Copy out the following lines without changing anything.

☆ ☆ ☆ ☆ ☆

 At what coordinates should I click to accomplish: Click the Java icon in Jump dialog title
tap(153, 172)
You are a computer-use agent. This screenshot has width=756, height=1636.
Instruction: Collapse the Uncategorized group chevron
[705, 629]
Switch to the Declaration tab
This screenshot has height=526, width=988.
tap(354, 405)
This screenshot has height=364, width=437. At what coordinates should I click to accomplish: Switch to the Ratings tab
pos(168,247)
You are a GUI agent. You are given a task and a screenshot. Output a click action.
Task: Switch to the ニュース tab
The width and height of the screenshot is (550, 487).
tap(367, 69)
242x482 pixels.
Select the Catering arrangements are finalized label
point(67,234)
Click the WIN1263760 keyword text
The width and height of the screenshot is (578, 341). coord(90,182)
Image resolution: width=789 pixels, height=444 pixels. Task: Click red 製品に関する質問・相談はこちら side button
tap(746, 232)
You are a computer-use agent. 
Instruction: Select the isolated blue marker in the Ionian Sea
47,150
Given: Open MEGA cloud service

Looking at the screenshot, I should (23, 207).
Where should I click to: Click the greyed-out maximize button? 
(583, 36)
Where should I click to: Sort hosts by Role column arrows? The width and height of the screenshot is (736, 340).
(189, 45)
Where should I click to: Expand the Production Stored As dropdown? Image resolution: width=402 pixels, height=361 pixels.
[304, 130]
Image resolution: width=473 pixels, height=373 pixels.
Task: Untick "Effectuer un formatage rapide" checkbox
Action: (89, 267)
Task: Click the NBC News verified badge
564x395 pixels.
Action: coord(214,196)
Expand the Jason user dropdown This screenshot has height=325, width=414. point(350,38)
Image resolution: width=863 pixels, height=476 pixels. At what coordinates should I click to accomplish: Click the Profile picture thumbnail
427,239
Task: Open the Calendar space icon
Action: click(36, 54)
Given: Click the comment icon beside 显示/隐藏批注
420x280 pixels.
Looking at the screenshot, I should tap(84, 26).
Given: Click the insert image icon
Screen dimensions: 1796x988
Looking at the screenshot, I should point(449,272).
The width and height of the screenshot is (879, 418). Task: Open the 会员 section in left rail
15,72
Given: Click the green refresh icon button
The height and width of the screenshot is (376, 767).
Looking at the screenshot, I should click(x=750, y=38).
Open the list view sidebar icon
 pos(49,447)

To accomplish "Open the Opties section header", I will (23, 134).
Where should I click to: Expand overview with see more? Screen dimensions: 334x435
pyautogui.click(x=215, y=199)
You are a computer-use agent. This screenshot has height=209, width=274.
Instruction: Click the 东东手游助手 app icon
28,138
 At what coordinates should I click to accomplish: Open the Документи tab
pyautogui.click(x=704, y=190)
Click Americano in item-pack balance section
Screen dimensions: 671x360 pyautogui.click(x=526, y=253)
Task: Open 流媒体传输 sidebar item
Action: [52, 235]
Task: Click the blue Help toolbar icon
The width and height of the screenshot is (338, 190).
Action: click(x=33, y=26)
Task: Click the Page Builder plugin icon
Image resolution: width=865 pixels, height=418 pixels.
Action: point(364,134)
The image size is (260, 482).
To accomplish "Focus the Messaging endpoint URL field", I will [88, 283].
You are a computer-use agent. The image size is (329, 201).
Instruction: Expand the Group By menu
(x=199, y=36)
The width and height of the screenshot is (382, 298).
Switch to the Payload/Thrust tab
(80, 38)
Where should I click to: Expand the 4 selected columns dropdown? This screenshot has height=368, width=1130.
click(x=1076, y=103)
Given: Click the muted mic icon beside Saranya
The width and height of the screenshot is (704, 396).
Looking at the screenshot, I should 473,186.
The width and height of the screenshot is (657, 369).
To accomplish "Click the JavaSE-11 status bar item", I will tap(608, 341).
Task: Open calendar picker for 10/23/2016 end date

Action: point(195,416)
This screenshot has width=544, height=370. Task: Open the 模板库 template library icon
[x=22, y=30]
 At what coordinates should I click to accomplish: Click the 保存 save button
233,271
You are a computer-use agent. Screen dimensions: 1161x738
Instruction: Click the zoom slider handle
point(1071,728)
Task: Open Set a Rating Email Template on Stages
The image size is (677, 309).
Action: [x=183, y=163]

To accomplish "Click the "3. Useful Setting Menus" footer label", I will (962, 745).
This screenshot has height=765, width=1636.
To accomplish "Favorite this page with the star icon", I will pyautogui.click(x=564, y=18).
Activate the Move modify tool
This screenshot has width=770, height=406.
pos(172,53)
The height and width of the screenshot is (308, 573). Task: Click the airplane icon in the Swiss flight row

☆ ☆ ☆ ☆ ☆

Response -
 At what coordinates should I click to accomplish: Click the Java icon in Jump dialog title
tap(153, 172)
You are a computer-use agent. This screenshot has width=756, height=1636.
Instruction: Collapse the Uncategorized group chevron
[705, 629]
Switch to the Declaration tab
This screenshot has height=526, width=988.
tap(354, 405)
This screenshot has height=364, width=437. At what coordinates should I click to accomplish: Switch to the Ratings tab
pos(168,247)
You are a GUI agent. You are given a task and a screenshot. Output a click action.
Task: Switch to the ニュース tab
The width and height of the screenshot is (550, 487).
tap(367, 69)
242x482 pixels.
Select the Catering arrangements are finalized label
point(67,234)
Click the WIN1263760 keyword text
The width and height of the screenshot is (578, 341). coord(90,182)
Image resolution: width=789 pixels, height=444 pixels. Task: Click red 製品に関する質問・相談はこちら side button
tap(746, 232)
You are a computer-use agent. 
Instruction: Select the isolated blue marker in the Ionian Sea
47,150
Given: Open MEGA cloud service

Looking at the screenshot, I should (23, 207).
Where should I click to: Click the greyed-out maximize button? 
(583, 36)
Where should I click to: Sort hosts by Role column arrows? The width and height of the screenshot is (736, 340).
(189, 45)
Where should I click to: Expand the Production Stored As dropdown? Image resolution: width=402 pixels, height=361 pixels.
[304, 130]
Image resolution: width=473 pixels, height=373 pixels.
Task: Untick "Effectuer un formatage rapide" checkbox
Action: (89, 267)
Task: Click the NBC News verified badge
564x395 pixels.
Action: coord(214,196)
Expand the Jason user dropdown This screenshot has height=325, width=414. point(350,38)
Image resolution: width=863 pixels, height=476 pixels. At what coordinates should I click to accomplish: Click the Profile picture thumbnail
427,239
Task: Open the Calendar space icon
Action: click(36, 54)
Given: Click the comment icon beside 显示/隐藏批注
420x280 pixels.
Looking at the screenshot, I should tap(84, 26).
Given: Click the insert image icon
Screen dimensions: 1796x988
Looking at the screenshot, I should point(449,272).
The width and height of the screenshot is (879, 418). Task: Open the 会员 section in left rail
15,72
Given: Click the green refresh icon button
The height and width of the screenshot is (376, 767).
Looking at the screenshot, I should click(x=750, y=38).
Open the list view sidebar icon
 pos(49,447)

To accomplish "Open the Opties section header", I will (23, 134).
Where should I click to: Expand overview with see more? Screen dimensions: 334x435
pyautogui.click(x=215, y=199)
You are a computer-use agent. This screenshot has height=209, width=274.
Instruction: Click the 东东手游助手 app icon
28,138
 At what coordinates should I click to accomplish: Open the Документи tab
pyautogui.click(x=704, y=190)
Click Americano in item-pack balance section
Screen dimensions: 671x360 pyautogui.click(x=526, y=253)
Task: Open 流媒体传输 sidebar item
Action: [52, 235]
Task: Click the blue Help toolbar icon
The width and height of the screenshot is (338, 190).
Action: click(x=33, y=26)
Task: Click the Page Builder plugin icon
Image resolution: width=865 pixels, height=418 pixels.
Action: point(364,134)
The image size is (260, 482).
To accomplish "Focus the Messaging endpoint URL field", I will [88, 283].
You are a computer-use agent. The image size is (329, 201).
Instruction: Expand the Group By menu
(x=199, y=36)
The width and height of the screenshot is (382, 298).
Switch to the Payload/Thrust tab
(80, 38)
Where should I click to: Expand the 4 selected columns dropdown? This screenshot has height=368, width=1130.
click(x=1076, y=103)
Given: Click the muted mic icon beside Saranya
The width and height of the screenshot is (704, 396).
Looking at the screenshot, I should 473,186.
The width and height of the screenshot is (657, 369).
To accomplish "Click the JavaSE-11 status bar item", I will tap(608, 341).
Task: Open calendar picker for 10/23/2016 end date

Action: point(195,416)
This screenshot has width=544, height=370. Task: Open the 模板库 template library icon
[x=22, y=30]
 At what coordinates should I click to accomplish: Click the 保存 save button
233,271
You are a computer-use agent. Screen dimensions: 1161x738
Instruction: Click the zoom slider handle
point(1071,728)
Task: Open Set a Rating Email Template on Stages
The image size is (677, 309).
Action: [x=183, y=163]

To accomplish "Click the "3. Useful Setting Menus" footer label", I will (962, 745).
This screenshot has height=765, width=1636.
To accomplish "Favorite this page with the star icon", I will pyautogui.click(x=564, y=18).
Activate the Move modify tool
This screenshot has width=770, height=406.
pos(172,53)
The height and width of the screenshot is (308, 573). Task: Click the airplane icon in the Swiss flight row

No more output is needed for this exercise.